Work task: Narrow the data below down to the lines containing "computer".

Supplied records:
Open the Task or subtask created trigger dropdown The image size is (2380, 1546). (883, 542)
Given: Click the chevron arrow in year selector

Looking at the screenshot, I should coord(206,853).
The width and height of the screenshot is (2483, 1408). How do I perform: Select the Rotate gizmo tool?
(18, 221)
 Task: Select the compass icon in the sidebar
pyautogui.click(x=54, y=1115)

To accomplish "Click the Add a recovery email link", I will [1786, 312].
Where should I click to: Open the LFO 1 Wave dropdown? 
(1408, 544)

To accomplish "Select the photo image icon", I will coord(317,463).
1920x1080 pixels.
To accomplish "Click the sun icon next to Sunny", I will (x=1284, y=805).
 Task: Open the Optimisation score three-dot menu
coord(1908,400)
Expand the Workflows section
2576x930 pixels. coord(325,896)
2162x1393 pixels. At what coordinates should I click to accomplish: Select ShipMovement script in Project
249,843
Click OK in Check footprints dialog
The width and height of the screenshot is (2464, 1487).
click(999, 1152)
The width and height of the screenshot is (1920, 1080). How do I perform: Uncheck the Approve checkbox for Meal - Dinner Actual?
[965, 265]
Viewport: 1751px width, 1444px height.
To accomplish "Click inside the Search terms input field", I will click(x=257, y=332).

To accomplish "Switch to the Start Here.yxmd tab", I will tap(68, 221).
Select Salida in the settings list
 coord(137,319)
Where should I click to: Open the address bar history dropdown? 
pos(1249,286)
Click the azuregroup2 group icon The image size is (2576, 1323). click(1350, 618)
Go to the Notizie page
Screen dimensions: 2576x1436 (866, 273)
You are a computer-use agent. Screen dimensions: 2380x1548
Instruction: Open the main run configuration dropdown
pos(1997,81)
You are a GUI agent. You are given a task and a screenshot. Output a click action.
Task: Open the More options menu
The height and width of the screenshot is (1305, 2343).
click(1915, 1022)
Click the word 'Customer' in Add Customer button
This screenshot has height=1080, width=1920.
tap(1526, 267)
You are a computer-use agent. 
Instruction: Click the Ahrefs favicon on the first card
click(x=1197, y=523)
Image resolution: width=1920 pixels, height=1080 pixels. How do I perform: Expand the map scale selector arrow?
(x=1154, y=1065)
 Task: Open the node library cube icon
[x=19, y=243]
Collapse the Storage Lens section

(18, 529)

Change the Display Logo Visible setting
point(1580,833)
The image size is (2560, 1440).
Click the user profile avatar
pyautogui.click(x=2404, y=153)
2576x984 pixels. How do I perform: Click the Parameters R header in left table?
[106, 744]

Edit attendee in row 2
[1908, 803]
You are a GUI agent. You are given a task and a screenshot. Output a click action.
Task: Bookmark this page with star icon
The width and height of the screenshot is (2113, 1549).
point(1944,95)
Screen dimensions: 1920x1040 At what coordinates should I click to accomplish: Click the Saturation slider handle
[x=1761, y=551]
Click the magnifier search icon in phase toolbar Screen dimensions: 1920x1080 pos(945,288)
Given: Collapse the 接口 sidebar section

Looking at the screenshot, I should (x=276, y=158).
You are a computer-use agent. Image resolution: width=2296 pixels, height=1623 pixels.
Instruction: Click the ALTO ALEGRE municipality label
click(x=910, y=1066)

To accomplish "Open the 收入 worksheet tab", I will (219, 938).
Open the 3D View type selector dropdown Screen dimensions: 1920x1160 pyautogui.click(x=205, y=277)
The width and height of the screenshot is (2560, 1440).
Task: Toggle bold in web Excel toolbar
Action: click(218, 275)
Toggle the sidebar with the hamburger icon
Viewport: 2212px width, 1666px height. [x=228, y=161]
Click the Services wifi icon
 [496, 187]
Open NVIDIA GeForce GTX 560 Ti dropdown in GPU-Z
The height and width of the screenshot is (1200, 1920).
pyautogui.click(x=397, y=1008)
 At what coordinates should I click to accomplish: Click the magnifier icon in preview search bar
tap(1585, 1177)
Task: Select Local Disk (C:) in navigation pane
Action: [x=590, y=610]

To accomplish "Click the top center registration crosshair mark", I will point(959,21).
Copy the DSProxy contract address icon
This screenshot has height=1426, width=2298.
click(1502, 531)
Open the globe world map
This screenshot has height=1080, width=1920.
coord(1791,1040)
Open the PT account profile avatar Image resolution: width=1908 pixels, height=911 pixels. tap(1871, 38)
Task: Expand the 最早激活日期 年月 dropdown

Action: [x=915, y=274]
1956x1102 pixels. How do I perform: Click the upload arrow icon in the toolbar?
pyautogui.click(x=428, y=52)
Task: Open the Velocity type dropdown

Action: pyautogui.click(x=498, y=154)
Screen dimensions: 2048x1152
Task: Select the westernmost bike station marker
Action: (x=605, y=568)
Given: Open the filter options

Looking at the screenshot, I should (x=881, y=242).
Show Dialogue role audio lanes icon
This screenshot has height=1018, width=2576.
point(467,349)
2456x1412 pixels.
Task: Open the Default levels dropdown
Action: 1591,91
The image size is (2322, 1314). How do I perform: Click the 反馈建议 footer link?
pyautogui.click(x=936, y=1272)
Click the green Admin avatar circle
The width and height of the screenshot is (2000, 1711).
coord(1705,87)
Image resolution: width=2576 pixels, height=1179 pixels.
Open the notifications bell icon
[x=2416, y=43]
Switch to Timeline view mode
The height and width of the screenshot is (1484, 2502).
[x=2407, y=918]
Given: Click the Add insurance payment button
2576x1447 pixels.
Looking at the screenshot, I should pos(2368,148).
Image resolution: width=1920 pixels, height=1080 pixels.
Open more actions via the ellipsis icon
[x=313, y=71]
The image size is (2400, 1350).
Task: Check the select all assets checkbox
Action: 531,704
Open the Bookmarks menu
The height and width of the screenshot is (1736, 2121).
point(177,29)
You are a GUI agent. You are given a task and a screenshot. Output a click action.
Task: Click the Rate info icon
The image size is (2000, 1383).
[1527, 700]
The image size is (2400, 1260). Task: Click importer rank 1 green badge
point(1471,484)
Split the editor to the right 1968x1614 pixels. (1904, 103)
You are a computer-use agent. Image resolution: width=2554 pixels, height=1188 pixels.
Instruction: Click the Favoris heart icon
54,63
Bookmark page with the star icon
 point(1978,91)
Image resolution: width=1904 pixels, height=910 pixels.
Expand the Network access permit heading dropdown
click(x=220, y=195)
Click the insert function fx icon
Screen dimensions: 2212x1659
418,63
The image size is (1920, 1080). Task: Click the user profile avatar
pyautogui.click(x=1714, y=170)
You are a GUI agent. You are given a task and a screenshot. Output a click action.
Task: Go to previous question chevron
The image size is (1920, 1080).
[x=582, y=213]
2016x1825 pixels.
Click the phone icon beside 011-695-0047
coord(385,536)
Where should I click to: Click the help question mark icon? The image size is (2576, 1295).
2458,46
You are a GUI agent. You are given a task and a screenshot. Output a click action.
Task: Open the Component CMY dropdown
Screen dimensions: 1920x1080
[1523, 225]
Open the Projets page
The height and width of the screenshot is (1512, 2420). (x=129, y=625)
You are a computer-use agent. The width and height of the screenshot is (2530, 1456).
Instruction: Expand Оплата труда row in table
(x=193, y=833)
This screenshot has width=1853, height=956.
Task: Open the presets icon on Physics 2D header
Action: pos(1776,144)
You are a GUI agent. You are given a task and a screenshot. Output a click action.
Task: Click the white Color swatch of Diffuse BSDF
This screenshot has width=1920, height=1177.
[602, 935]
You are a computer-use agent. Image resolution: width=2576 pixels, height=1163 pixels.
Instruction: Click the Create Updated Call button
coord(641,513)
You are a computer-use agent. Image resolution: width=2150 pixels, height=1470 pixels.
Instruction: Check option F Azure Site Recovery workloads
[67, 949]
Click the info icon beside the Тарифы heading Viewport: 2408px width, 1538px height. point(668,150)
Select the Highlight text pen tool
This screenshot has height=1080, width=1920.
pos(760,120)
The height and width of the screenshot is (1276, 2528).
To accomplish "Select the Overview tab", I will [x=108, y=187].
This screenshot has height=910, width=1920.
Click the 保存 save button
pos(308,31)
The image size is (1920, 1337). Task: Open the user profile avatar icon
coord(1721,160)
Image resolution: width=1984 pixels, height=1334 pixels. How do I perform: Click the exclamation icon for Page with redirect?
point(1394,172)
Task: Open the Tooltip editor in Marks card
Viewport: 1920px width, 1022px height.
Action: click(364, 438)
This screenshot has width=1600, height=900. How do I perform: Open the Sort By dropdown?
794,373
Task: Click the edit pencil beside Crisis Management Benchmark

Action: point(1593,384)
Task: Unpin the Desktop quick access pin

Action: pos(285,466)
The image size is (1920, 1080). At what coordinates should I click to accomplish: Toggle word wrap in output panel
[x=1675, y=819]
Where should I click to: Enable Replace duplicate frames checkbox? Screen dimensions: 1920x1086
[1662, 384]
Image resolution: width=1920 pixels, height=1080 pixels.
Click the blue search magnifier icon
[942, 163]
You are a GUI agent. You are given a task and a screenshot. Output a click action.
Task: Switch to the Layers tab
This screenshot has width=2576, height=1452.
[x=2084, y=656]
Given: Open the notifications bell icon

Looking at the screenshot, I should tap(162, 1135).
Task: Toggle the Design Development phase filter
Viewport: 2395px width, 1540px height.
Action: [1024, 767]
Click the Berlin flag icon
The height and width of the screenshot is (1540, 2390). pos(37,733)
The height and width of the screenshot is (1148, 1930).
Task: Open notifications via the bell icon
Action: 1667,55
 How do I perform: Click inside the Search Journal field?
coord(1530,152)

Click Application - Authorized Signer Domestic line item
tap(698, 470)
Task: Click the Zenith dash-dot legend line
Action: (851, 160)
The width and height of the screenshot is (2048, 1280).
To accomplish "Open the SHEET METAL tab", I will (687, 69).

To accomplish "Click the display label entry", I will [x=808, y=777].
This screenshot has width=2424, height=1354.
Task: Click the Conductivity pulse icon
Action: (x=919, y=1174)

Answer to the problem:
You are a computer-use agent. Screen dimensions: 2380x1548
You are a computer-use agent. 
You are a computer-use agent. Image resolution: width=2296 pixels, height=1623 pixels.
You are a computer-use agent. Image resolution: width=2554 pixels, height=1188 pixels.
You are a computer-use agent. The width and height of the screenshot is (2530, 1456).
You are a computer-use agent. Image resolution: width=2576 pixels, height=1163 pixels.
You are a computer-use agent. Image resolution: width=2150 pixels, height=1470 pixels.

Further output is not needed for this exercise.